Einträge zu Zielkoordinaten:
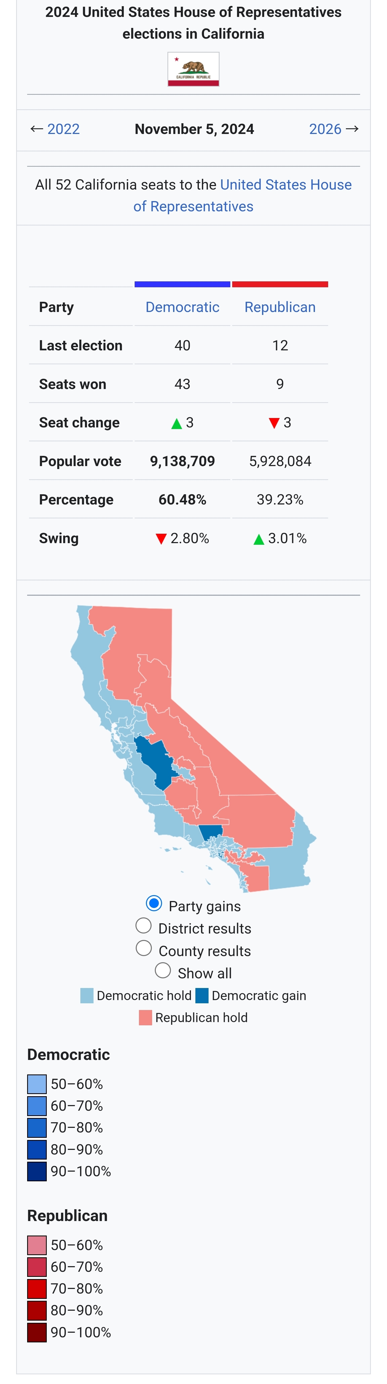Click the red Republican seat change arrow

274,423
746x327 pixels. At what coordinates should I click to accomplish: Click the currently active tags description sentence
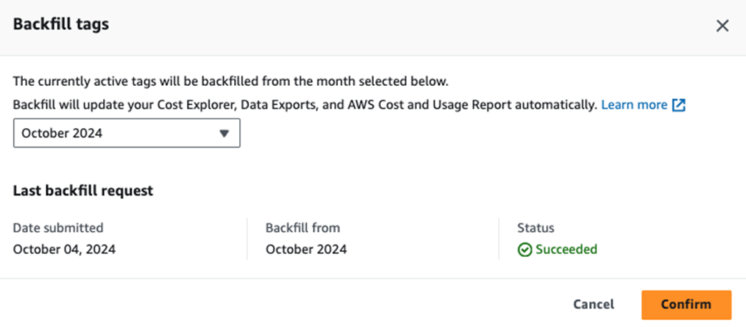pyautogui.click(x=231, y=82)
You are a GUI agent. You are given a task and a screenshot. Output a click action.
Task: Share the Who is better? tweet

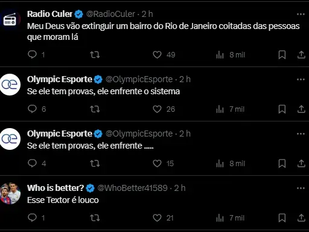point(301,218)
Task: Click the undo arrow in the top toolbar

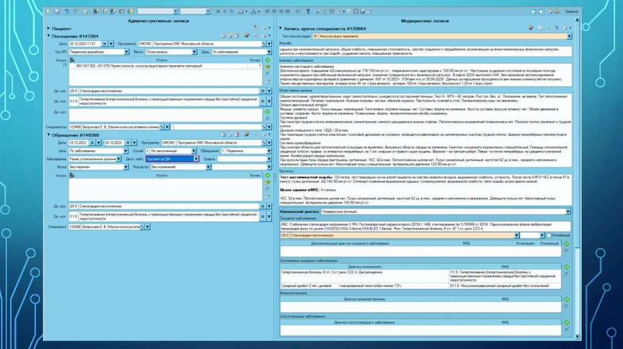Action: click(66, 11)
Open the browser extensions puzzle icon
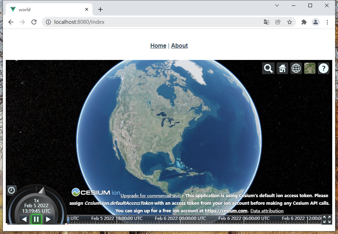 point(304,22)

**Aufgabenstellung**
Geben Sie das gesamte Material oben Zeile für Zeile unverändert wieder. Lassen Sie dabei die Bilder weg.

**Musterlösung**
Click the red Republican seat change arrow

274,423
746x327 pixels. At what coordinates should I click to accomplish: Click the currently active tags description sentence
pyautogui.click(x=231, y=82)
You are a GUI agent. You are given a task and a screenshot. Output a click action.
Task: Share the Who is better? tweet

point(301,218)
Task: Click the undo arrow in the top toolbar

Action: click(66, 11)
Open the browser extensions puzzle icon
 point(304,22)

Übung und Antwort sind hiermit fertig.